▸ TASK DATA
---------------

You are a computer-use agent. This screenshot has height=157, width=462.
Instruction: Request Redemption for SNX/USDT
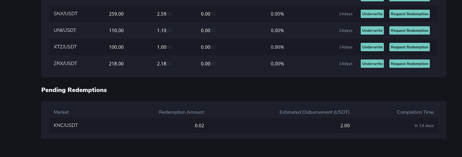point(409,14)
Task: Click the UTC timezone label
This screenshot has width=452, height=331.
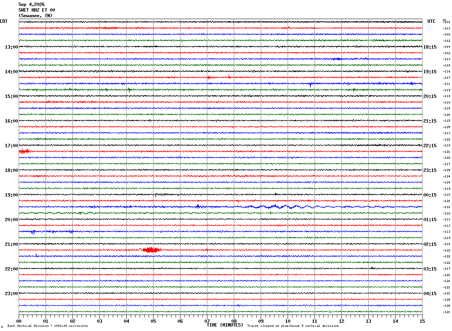Action: 431,21
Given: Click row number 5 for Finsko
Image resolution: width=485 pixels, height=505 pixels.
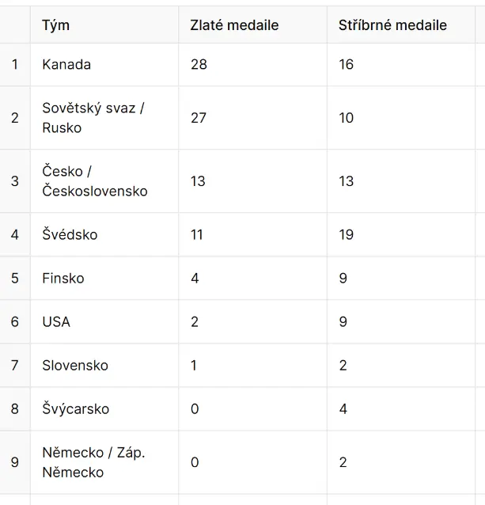Looking at the screenshot, I should (x=15, y=279).
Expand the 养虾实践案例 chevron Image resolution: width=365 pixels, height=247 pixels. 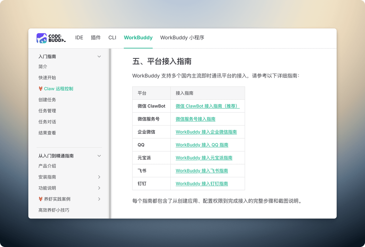pos(99,199)
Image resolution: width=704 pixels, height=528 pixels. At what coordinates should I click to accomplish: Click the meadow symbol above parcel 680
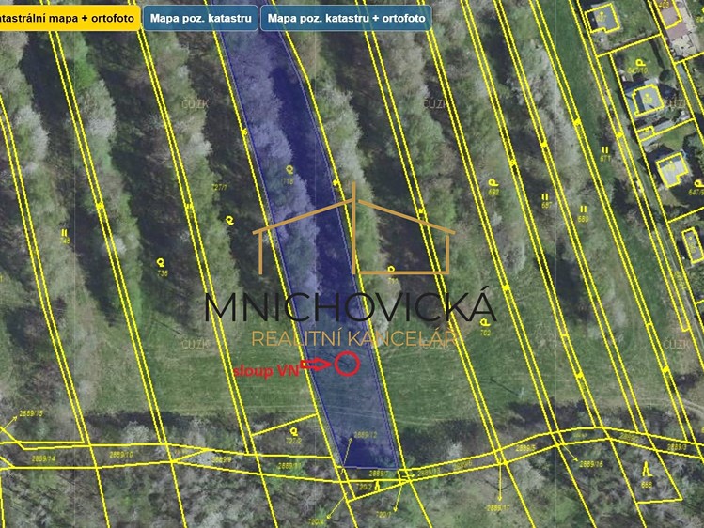tap(584, 210)
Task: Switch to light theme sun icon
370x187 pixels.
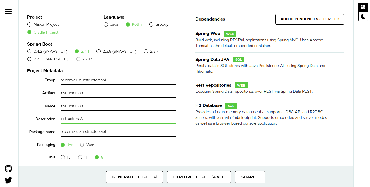Action: pyautogui.click(x=363, y=7)
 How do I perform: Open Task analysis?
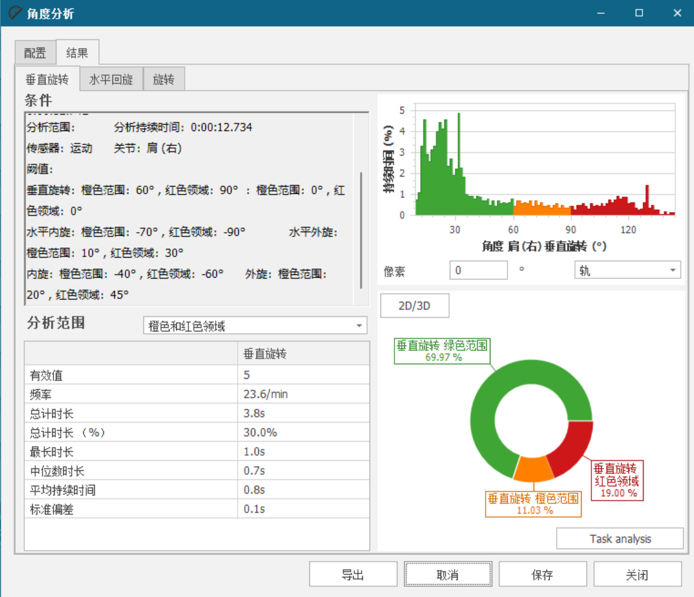click(x=620, y=539)
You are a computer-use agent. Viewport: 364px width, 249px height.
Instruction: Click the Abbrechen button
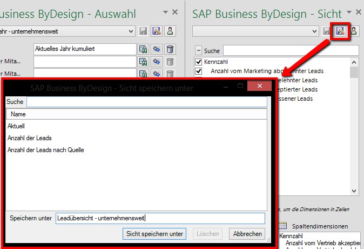pyautogui.click(x=247, y=234)
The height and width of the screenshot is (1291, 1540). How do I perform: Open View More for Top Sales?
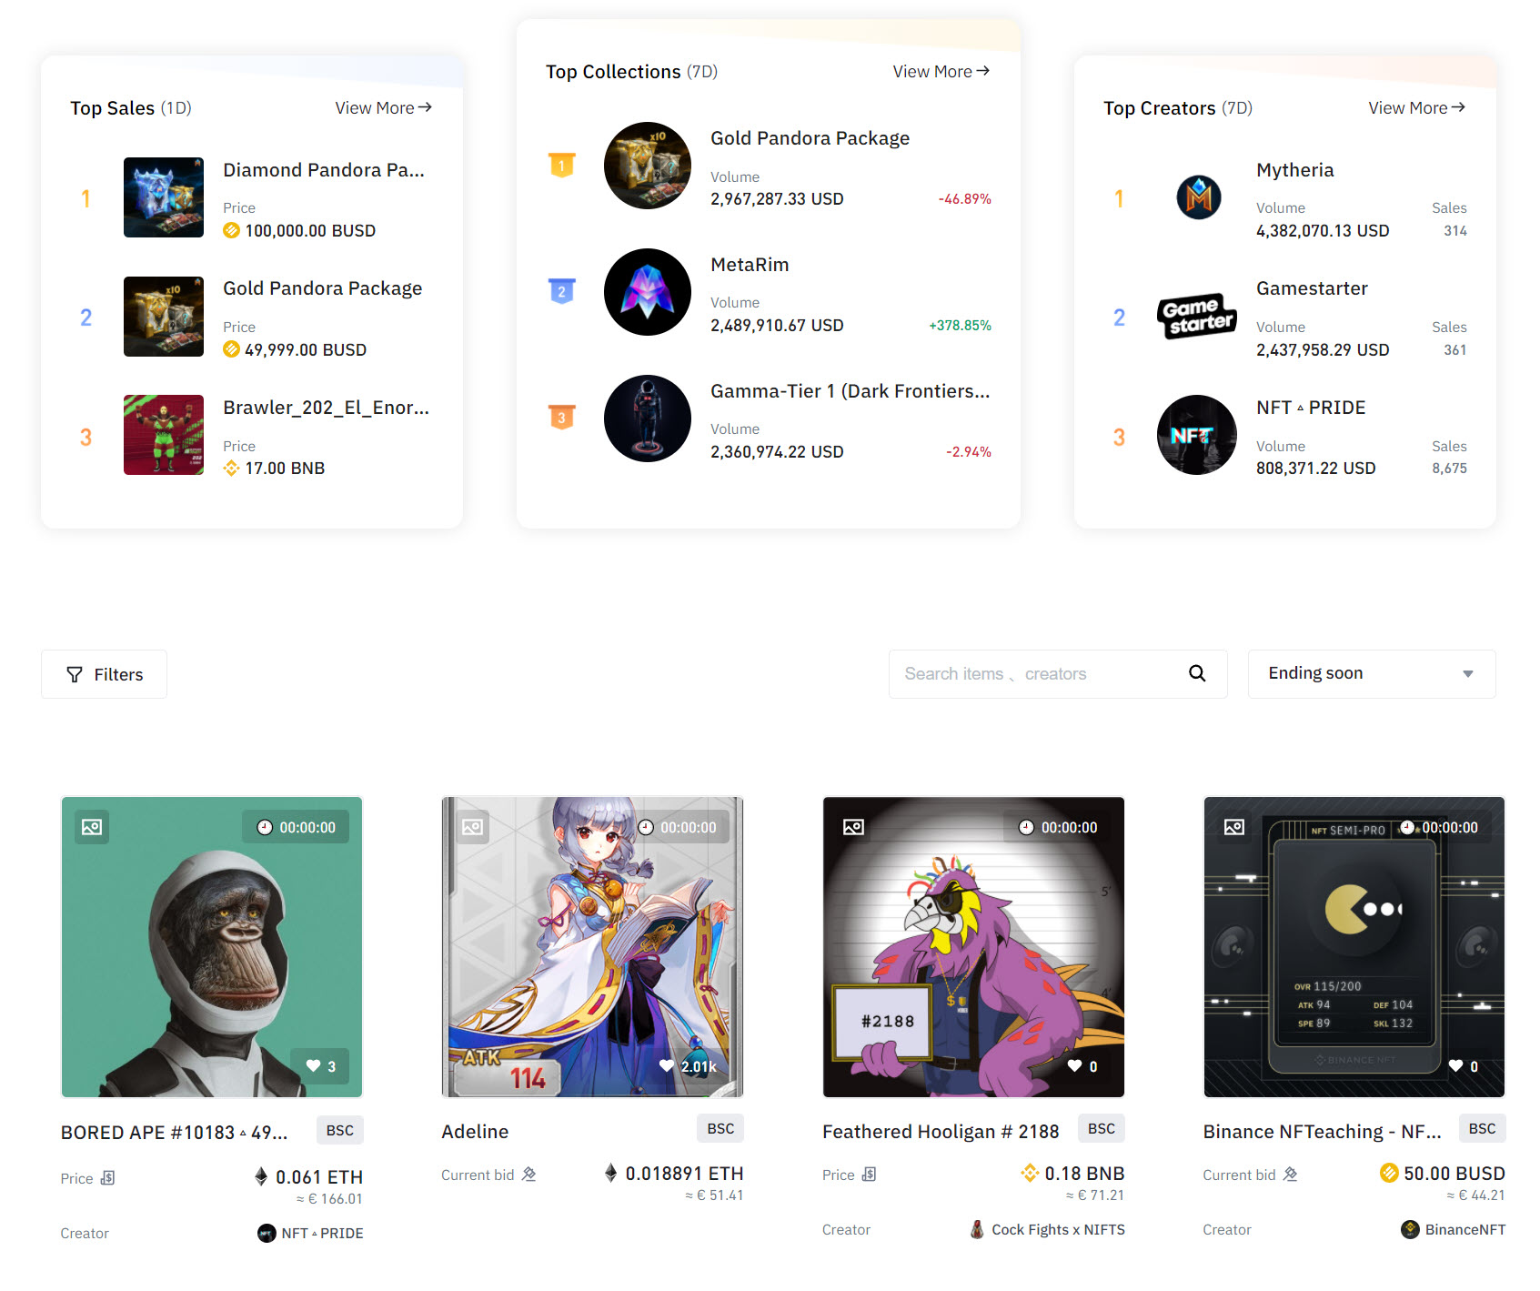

---------------

▸ WHAT YOU HAVE TO DO
Nothing but the lines from the first line of the data above through the line holding "Given: Click row number 5 for Finsko" may appear in the response, copied exactly and without pictures.

▸ TASK RESULT
You are a computer-use agent. This screenshot has height=157, width=462.
Instruction: Request Redemption for SNX/USDT
point(409,14)
Task: Click the UTC timezone label
This screenshot has width=452, height=331.
Action: 431,21
Given: Click row number 5 for Finsko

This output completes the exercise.